Cable 38 is constructed of a pair of parallel conductors 42 and 44 which are physically connected together by dielectric insulative webbing 36. The webbing 36 defines gap area 40. One end of conductor 42 is connected to antenna sheath 12. The other end of conductor 42 is connected to capacitor lead 32. The end 46 of conductor 44 is open (not connected). The end 48 of conductor 44 is connected to conductor 16.
It is to be understood that the length of the conductors 24, 28, 29, 42 and 44 have been arrived at empirically and have been found to result in the desired impedance matching arrangement mimicking the typical electrical components of capacitors, resistors and inductors when used as an FM radio antenna. For example, if the antenna 10 of this invention was to be used as a television antenna, the length of the conductors 24, 28, 42 and 44 plus the length of cable 11 would have different values.

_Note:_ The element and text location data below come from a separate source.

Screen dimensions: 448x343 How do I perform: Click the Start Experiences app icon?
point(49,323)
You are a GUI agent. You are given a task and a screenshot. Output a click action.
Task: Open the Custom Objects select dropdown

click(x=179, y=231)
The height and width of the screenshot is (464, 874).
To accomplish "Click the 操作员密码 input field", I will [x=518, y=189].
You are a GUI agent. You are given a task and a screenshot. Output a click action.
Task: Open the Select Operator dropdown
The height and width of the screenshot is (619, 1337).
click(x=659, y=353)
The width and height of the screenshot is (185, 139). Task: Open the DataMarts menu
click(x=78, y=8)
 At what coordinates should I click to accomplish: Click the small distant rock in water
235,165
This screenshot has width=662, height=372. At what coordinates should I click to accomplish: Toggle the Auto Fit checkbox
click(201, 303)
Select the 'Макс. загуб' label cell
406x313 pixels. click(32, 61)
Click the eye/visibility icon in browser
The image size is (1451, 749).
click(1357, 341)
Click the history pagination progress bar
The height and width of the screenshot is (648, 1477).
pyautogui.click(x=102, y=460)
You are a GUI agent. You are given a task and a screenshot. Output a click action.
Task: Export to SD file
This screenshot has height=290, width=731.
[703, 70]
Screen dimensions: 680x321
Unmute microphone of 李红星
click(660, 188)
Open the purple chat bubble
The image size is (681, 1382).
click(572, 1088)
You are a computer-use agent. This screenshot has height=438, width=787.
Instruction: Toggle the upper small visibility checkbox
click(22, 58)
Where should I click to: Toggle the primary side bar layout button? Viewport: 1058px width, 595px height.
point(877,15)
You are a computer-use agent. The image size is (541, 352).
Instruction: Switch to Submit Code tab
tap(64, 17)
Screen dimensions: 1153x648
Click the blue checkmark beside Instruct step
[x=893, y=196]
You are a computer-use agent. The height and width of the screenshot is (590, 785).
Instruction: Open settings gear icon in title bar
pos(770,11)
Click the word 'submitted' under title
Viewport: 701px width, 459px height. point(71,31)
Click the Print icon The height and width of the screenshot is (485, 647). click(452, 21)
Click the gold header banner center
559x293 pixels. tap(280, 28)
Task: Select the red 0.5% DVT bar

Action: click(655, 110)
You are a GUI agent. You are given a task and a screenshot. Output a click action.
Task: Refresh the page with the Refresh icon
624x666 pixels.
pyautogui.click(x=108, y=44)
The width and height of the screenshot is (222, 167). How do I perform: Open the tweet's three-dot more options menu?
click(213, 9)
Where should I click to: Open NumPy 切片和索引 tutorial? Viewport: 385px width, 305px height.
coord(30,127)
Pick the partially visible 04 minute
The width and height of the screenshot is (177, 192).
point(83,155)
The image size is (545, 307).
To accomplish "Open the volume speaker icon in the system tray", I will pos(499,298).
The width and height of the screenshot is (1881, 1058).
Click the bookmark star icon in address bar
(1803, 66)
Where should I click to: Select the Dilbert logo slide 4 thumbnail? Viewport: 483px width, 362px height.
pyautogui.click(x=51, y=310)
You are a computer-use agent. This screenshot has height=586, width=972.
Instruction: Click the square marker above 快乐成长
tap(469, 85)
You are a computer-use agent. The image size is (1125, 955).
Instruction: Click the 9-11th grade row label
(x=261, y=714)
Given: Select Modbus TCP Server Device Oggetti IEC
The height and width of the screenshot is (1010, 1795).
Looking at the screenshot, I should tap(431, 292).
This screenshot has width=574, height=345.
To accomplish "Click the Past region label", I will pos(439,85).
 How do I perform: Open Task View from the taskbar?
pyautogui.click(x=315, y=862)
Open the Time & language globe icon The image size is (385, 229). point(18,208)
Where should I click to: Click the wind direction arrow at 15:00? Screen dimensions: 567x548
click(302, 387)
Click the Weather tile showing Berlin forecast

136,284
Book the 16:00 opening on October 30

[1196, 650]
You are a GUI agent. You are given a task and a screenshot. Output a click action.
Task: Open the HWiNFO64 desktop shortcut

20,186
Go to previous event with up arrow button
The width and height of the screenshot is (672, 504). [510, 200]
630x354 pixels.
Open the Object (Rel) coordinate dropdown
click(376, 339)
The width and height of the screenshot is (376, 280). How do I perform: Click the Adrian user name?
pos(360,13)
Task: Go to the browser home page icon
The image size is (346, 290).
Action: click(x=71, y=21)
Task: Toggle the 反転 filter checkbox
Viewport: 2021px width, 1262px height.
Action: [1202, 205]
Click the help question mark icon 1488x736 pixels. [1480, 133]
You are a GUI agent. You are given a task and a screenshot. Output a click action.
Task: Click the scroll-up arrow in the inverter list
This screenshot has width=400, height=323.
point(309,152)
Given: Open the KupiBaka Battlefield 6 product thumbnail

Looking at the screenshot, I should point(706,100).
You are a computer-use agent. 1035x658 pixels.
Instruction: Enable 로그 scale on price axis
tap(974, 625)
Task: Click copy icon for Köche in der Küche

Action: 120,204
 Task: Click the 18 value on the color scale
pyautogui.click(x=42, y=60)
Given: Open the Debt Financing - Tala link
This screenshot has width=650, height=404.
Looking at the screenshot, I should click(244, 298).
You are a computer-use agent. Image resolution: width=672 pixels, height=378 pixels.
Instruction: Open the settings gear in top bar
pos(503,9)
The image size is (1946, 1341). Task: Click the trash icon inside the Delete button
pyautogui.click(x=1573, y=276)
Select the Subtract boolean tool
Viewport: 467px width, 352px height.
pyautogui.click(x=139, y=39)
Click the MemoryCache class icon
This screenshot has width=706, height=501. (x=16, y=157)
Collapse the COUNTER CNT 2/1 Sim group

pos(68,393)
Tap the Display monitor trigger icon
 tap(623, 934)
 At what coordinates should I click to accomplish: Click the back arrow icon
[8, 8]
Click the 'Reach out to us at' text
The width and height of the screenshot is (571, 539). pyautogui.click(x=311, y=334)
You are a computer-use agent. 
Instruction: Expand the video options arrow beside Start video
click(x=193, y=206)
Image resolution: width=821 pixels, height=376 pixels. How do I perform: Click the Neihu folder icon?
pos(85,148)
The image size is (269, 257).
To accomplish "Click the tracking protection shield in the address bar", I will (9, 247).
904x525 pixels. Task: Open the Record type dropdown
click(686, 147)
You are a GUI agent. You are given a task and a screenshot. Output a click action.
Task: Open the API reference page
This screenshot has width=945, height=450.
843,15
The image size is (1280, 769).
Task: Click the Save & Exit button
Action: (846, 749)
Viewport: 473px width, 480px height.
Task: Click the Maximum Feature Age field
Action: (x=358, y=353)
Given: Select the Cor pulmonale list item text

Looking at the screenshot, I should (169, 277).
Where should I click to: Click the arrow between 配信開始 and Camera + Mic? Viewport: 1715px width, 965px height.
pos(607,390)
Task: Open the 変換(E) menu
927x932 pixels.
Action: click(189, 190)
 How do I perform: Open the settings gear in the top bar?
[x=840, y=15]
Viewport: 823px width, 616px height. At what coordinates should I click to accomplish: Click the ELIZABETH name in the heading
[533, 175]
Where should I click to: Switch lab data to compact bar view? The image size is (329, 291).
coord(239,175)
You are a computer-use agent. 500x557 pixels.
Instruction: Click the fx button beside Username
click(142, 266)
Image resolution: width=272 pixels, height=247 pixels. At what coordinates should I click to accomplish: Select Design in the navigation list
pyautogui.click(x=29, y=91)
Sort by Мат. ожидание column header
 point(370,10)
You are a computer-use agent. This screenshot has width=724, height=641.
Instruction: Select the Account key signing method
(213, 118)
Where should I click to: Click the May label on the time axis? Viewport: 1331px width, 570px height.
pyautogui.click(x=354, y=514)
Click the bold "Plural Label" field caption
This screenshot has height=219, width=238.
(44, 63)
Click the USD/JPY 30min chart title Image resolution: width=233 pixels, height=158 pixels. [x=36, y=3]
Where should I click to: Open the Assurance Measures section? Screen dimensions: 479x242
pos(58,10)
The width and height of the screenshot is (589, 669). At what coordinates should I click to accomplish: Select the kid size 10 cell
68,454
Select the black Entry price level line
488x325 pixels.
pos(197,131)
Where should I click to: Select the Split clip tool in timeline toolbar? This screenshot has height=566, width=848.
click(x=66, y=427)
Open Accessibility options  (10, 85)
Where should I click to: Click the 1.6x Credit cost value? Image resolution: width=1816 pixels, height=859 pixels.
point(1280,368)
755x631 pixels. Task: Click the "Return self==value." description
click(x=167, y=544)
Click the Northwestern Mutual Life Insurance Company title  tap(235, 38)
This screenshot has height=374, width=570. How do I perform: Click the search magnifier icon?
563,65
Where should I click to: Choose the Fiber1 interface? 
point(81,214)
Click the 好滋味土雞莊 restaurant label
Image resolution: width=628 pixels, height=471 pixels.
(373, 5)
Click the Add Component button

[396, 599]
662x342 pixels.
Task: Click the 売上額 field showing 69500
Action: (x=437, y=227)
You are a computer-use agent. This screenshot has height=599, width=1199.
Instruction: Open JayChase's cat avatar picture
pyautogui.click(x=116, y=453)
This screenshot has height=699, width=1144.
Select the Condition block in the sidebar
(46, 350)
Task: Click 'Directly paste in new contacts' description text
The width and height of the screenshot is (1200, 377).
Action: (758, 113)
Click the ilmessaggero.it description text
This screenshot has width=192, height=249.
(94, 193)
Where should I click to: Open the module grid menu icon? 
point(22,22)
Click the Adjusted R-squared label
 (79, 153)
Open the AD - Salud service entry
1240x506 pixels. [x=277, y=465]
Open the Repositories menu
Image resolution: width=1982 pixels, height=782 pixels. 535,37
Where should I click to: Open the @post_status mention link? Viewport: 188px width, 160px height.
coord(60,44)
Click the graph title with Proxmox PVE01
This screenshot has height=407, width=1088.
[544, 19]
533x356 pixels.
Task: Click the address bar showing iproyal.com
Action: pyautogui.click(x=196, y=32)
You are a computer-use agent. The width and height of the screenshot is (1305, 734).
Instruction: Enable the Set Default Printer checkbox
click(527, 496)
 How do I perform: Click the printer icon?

It is important to understand that the cable 11 has the same cross section throughout its entire length.
Once the antenna 10 is hooked up to the FM receiver, the cable 11 can be draped in any configuration with the impedance matching network 22 being located at whatever location is convenient for the user. The impedance matching network 22 can be located within a cabinet, on top of a cabinet, on a shelf or in any other normally hidden location.